(Provided data)
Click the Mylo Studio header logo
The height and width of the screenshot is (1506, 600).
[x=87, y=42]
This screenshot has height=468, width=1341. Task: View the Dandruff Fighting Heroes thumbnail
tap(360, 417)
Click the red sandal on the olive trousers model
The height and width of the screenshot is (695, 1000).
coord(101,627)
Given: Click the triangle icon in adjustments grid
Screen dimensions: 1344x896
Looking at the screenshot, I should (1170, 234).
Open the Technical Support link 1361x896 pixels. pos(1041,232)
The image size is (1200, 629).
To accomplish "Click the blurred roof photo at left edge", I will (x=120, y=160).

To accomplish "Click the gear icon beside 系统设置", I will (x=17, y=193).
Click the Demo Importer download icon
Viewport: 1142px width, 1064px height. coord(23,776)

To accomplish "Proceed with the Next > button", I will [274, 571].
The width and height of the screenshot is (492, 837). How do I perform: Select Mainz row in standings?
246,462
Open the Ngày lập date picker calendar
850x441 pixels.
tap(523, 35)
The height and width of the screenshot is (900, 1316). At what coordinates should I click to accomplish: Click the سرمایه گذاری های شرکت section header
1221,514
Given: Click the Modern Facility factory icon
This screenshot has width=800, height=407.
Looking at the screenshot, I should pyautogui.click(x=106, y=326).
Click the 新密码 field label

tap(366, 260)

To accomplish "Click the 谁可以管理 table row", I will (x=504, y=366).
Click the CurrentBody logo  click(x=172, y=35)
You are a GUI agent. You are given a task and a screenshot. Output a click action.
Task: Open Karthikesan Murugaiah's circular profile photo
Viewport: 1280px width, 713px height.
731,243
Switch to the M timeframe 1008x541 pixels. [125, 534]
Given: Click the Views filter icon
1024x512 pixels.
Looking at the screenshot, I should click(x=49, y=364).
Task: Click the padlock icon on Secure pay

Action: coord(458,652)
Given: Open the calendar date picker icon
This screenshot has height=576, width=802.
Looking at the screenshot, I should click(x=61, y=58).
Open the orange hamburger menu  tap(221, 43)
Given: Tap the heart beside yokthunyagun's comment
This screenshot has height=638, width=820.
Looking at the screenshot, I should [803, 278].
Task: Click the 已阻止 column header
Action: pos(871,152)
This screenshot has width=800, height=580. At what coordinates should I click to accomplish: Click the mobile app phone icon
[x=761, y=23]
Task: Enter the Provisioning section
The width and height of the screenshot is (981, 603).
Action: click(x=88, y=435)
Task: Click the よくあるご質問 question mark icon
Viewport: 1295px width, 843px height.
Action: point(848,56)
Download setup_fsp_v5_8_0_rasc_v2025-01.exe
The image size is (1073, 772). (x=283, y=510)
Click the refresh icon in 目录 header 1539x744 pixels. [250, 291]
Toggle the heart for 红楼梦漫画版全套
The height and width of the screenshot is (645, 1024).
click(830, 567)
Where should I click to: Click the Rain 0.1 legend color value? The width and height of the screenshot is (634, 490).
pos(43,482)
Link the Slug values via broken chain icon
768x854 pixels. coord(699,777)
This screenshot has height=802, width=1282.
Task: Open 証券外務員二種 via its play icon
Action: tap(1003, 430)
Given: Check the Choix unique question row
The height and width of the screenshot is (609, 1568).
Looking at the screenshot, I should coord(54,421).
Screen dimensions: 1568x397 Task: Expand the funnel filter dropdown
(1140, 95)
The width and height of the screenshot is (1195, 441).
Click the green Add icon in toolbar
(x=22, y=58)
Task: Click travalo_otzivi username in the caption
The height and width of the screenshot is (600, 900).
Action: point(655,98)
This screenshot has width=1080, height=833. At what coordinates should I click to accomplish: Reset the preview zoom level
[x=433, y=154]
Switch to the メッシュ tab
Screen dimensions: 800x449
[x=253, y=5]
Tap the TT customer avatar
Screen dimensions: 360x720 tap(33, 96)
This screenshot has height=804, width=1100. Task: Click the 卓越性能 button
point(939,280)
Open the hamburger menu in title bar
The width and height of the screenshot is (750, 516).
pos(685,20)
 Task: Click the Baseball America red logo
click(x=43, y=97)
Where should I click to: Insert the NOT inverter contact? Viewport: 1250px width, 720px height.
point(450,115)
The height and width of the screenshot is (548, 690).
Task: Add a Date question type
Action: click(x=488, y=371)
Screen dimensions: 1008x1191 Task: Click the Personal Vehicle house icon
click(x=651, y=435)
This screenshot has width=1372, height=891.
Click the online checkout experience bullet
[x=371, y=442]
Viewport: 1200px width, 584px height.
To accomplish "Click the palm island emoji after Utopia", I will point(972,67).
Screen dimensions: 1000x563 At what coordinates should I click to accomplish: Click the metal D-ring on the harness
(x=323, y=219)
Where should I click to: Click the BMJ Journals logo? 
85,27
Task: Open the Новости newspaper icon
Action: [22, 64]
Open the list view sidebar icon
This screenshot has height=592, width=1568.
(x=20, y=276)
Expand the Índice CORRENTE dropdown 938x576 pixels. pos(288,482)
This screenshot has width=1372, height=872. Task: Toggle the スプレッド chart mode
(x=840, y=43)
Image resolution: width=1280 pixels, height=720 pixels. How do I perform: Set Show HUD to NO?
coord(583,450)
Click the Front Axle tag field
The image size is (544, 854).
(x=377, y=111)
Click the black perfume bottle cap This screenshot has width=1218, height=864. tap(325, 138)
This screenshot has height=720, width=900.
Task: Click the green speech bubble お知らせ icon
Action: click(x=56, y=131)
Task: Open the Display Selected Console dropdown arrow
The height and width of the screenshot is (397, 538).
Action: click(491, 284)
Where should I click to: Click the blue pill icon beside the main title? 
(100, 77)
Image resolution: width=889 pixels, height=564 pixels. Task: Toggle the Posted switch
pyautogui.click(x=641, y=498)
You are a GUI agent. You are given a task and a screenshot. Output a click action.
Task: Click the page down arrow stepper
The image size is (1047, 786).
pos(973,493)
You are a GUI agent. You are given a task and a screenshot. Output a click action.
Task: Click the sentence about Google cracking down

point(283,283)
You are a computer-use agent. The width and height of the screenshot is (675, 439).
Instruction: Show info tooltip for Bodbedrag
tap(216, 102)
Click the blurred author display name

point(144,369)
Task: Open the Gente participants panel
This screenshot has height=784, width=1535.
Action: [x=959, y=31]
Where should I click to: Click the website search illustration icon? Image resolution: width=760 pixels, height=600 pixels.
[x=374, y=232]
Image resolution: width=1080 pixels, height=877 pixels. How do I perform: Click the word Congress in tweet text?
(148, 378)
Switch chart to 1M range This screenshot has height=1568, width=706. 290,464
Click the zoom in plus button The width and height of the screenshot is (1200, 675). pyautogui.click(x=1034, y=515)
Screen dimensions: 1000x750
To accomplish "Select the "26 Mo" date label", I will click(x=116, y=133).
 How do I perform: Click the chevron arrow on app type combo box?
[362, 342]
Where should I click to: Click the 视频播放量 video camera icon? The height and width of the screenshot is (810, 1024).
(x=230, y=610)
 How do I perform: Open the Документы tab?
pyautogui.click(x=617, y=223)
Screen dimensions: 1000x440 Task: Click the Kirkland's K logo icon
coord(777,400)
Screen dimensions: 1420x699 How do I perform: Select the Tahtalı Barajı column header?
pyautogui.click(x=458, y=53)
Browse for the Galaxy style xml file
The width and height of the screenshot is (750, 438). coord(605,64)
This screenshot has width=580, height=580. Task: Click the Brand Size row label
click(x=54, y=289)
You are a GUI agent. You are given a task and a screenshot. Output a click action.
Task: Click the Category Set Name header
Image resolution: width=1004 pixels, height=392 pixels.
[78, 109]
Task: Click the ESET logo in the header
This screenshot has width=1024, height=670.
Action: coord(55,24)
(End Provided data)
--- Task requirements ---
Go through the listing above and set down each line exactly as it stands.

--- Response ---
Click the Mylo Studio header logo
The height and width of the screenshot is (1506, 600).
[x=87, y=42]
This screenshot has height=468, width=1341. Task: View the Dandruff Fighting Heroes thumbnail
tap(360, 417)
Click the red sandal on the olive trousers model
The height and width of the screenshot is (695, 1000).
coord(101,627)
Given: Click the triangle icon in adjustments grid
Screen dimensions: 1344x896
Looking at the screenshot, I should (1170, 234).
Open the Technical Support link 1361x896 pixels. pos(1041,232)
The image size is (1200, 629).
To accomplish "Click the blurred roof photo at left edge", I will (x=120, y=160).

To accomplish "Click the gear icon beside 系统设置", I will (x=17, y=193).
Click the Demo Importer download icon
Viewport: 1142px width, 1064px height. coord(23,776)

To accomplish "Proceed with the Next > button", I will [274, 571].
The width and height of the screenshot is (492, 837). How do I perform: Select Mainz row in standings?
246,462
Open the Ngày lập date picker calendar
850x441 pixels.
tap(523, 35)
The height and width of the screenshot is (900, 1316). At what coordinates should I click to accomplish: Click the سرمایه گذاری های شرکت section header
1221,514
Given: Click the Modern Facility factory icon
This screenshot has width=800, height=407.
Looking at the screenshot, I should pyautogui.click(x=106, y=326).
Click the 新密码 field label

tap(366, 260)

To accomplish "Click the 谁可以管理 table row", I will (x=504, y=366).
Click the CurrentBody logo  click(x=172, y=35)
You are a GUI agent. You are given a task and a screenshot. Output a click action.
Task: Open Karthikesan Murugaiah's circular profile photo
Viewport: 1280px width, 713px height.
731,243
Switch to the M timeframe 1008x541 pixels. [125, 534]
Given: Click the Views filter icon
1024x512 pixels.
Looking at the screenshot, I should click(x=49, y=364).
Task: Click the padlock icon on Secure pay

Action: coord(458,652)
Given: Open the calendar date picker icon
This screenshot has height=576, width=802.
Looking at the screenshot, I should click(x=61, y=58).
Open the orange hamburger menu  tap(221, 43)
Given: Tap the heart beside yokthunyagun's comment
This screenshot has height=638, width=820.
Looking at the screenshot, I should [803, 278].
Task: Click the 已阻止 column header
Action: pos(871,152)
This screenshot has width=800, height=580. At what coordinates should I click to accomplish: Click the mobile app phone icon
[x=761, y=23]
Task: Enter the Provisioning section
The width and height of the screenshot is (981, 603).
Action: click(x=88, y=435)
Task: Click the よくあるご質問 question mark icon
Viewport: 1295px width, 843px height.
Action: point(848,56)
Download setup_fsp_v5_8_0_rasc_v2025-01.exe
The image size is (1073, 772). (x=283, y=510)
Click the refresh icon in 目录 header 1539x744 pixels. [250, 291]
Toggle the heart for 红楼梦漫画版全套
The height and width of the screenshot is (645, 1024).
click(830, 567)
Where should I click to: Click the Rain 0.1 legend color value? The width and height of the screenshot is (634, 490).
pos(43,482)
Link the Slug values via broken chain icon
768x854 pixels. coord(699,777)
This screenshot has height=802, width=1282.
Task: Open 証券外務員二種 via its play icon
Action: tap(1003, 430)
Given: Check the Choix unique question row
The height and width of the screenshot is (609, 1568).
Looking at the screenshot, I should coord(54,421).
Screen dimensions: 1568x397 Task: Expand the funnel filter dropdown
(1140, 95)
The width and height of the screenshot is (1195, 441).
Click the green Add icon in toolbar
(x=22, y=58)
Task: Click travalo_otzivi username in the caption
The height and width of the screenshot is (600, 900).
Action: point(655,98)
This screenshot has width=1080, height=833. At what coordinates should I click to accomplish: Reset the preview zoom level
[x=433, y=154]
Switch to the メッシュ tab
Screen dimensions: 800x449
[x=253, y=5]
Tap the TT customer avatar
Screen dimensions: 360x720 tap(33, 96)
This screenshot has height=804, width=1100. Task: Click the 卓越性能 button
point(939,280)
Open the hamburger menu in title bar
The width and height of the screenshot is (750, 516).
pos(685,20)
 Task: Click the Baseball America red logo
click(x=43, y=97)
Where should I click to: Insert the NOT inverter contact? Viewport: 1250px width, 720px height.
point(450,115)
The height and width of the screenshot is (548, 690).
Task: Add a Date question type
Action: click(x=488, y=371)
Screen dimensions: 1008x1191 Task: Click the Personal Vehicle house icon
click(x=651, y=435)
This screenshot has width=1372, height=891.
Click the online checkout experience bullet
[x=371, y=442]
Viewport: 1200px width, 584px height.
To accomplish "Click the palm island emoji after Utopia", I will point(972,67).
Screen dimensions: 1000x563 At what coordinates should I click to accomplish: Click the metal D-ring on the harness
(x=323, y=219)
Where should I click to: Click the BMJ Journals logo? 
85,27
Task: Open the Новости newspaper icon
Action: [22, 64]
Open the list view sidebar icon
This screenshot has height=592, width=1568.
(x=20, y=276)
Expand the Índice CORRENTE dropdown 938x576 pixels. pos(288,482)
This screenshot has width=1372, height=872. Task: Toggle the スプレッド chart mode
(x=840, y=43)
Image resolution: width=1280 pixels, height=720 pixels. How do I perform: Set Show HUD to NO?
coord(583,450)
Click the Front Axle tag field
The image size is (544, 854).
(x=377, y=111)
Click the black perfume bottle cap This screenshot has width=1218, height=864. tap(325, 138)
This screenshot has height=720, width=900.
Task: Click the green speech bubble お知らせ icon
Action: click(x=56, y=131)
Task: Open the Display Selected Console dropdown arrow
The height and width of the screenshot is (397, 538).
Action: click(491, 284)
Where should I click to: Click the blue pill icon beside the main title? 
(100, 77)
Image resolution: width=889 pixels, height=564 pixels. Task: Toggle the Posted switch
pyautogui.click(x=641, y=498)
You are a GUI agent. You are given a task and a screenshot. Output a click action.
Task: Click the page down arrow stepper
The image size is (1047, 786).
pos(973,493)
You are a GUI agent. You are given a task and a screenshot. Output a click action.
Task: Click the sentence about Google cracking down

point(283,283)
You are a computer-use agent. The width and height of the screenshot is (675, 439).
Instruction: Show info tooltip for Bodbedrag
tap(216, 102)
Click the blurred author display name

point(144,369)
Task: Open the Gente participants panel
This screenshot has height=784, width=1535.
Action: [x=959, y=31]
Where should I click to: Click the website search illustration icon? Image resolution: width=760 pixels, height=600 pixels.
[x=374, y=232]
Image resolution: width=1080 pixels, height=877 pixels. How do I perform: Click the word Congress in tweet text?
(148, 378)
Switch chart to 1M range This screenshot has height=1568, width=706. 290,464
Click the zoom in plus button The width and height of the screenshot is (1200, 675). pyautogui.click(x=1034, y=515)
Screen dimensions: 1000x750
To accomplish "Select the "26 Mo" date label", I will click(x=116, y=133).
 How do I perform: Click the chevron arrow on app type combo box?
[362, 342]
Where should I click to: Click the 视频播放量 video camera icon? The height and width of the screenshot is (810, 1024).
(x=230, y=610)
 How do I perform: Open the Документы tab?
pyautogui.click(x=617, y=223)
Screen dimensions: 1000x440 Task: Click the Kirkland's K logo icon
coord(777,400)
Screen dimensions: 1420x699 How do I perform: Select the Tahtalı Barajı column header?
pyautogui.click(x=458, y=53)
Browse for the Galaxy style xml file
The width and height of the screenshot is (750, 438). coord(605,64)
This screenshot has width=580, height=580. Task: Click the Brand Size row label
click(x=54, y=289)
You are a GUI agent. You are given a task and a screenshot. Output a click action.
Task: Click the Category Set Name header
Image resolution: width=1004 pixels, height=392 pixels.
[78, 109]
Task: Click the ESET logo in the header
This screenshot has width=1024, height=670.
Action: coord(55,24)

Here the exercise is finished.